▸ **Task instructions**
Return a copy of every line in the data below that contains "computer".

(Collected data)
################
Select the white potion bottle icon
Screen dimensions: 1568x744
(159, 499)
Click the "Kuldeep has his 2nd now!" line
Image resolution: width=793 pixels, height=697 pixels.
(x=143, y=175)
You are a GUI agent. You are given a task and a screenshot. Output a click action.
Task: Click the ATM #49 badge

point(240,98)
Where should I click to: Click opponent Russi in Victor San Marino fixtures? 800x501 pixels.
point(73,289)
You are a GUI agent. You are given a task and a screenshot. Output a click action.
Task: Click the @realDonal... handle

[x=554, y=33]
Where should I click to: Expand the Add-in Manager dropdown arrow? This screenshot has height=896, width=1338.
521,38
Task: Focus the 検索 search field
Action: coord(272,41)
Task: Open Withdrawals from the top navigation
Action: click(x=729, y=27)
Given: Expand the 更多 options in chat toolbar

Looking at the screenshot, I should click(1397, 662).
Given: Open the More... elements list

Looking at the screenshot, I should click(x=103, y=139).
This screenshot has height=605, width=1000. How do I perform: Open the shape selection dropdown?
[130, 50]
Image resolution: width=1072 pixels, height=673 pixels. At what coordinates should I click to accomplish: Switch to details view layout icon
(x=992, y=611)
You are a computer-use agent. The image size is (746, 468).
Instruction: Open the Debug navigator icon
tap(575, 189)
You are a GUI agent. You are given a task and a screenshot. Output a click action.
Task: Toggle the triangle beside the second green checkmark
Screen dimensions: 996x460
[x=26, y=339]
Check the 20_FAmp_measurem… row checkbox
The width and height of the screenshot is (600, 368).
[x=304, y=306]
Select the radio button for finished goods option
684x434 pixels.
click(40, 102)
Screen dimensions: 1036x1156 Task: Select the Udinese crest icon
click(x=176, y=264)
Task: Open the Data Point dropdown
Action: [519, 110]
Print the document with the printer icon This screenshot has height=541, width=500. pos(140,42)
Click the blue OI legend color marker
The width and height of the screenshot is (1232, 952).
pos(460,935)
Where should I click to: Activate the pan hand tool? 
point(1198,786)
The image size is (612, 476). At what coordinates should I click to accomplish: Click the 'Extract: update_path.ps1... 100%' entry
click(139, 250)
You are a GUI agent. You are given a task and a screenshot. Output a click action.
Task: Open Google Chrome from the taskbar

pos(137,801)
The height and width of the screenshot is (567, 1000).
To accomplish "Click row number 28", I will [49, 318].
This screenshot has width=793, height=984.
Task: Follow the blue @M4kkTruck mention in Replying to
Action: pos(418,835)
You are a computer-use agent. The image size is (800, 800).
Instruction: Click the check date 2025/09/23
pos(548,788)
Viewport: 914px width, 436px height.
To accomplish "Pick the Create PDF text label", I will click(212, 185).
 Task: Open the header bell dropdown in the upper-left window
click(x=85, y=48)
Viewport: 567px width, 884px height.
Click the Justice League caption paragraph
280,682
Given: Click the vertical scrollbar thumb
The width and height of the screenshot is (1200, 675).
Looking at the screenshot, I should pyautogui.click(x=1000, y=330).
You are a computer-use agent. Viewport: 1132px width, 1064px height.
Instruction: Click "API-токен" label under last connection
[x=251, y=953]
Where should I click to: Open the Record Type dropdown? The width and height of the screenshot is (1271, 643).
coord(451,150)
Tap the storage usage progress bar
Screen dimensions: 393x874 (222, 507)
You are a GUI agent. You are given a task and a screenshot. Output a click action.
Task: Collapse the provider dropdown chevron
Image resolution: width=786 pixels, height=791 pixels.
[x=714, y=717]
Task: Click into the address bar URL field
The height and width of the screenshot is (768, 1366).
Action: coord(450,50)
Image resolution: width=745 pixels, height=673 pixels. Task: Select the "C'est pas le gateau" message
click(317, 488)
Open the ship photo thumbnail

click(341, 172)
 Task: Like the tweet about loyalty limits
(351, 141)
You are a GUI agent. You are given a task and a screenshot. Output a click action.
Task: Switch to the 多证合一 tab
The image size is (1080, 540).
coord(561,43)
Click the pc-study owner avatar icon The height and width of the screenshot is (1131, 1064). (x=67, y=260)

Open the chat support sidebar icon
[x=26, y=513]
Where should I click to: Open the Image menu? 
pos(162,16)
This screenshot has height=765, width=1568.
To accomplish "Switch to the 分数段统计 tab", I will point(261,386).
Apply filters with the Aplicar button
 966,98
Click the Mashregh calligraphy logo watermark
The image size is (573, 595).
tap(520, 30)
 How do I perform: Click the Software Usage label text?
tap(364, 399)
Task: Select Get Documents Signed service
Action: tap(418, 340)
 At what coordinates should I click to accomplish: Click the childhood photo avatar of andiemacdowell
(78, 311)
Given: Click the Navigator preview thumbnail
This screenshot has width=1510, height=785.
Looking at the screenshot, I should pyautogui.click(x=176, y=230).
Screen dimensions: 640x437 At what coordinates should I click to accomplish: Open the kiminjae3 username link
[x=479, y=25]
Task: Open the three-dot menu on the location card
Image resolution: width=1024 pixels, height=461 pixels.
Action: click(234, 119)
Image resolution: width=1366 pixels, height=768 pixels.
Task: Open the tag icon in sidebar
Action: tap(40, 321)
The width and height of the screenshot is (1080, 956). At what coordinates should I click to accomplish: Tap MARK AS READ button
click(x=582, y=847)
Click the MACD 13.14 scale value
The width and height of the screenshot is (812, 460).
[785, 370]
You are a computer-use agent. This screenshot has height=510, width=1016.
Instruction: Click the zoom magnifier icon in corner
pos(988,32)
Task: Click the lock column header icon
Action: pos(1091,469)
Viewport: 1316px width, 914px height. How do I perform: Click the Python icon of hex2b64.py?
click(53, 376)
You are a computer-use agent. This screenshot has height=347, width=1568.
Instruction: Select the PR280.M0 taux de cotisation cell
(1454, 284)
################
▸ **Result for this exercise**
You are a computer-use agent. The image size is (746, 468).
You are a computer-use agent. The image size is (800, 800).
You are a computer-use agent. Viewport: 1132px width, 1064px height.
You are a computer-use agent. This screenshot has height=510, width=1016.
You are a computer-use agent. This screenshot has height=347, width=1568.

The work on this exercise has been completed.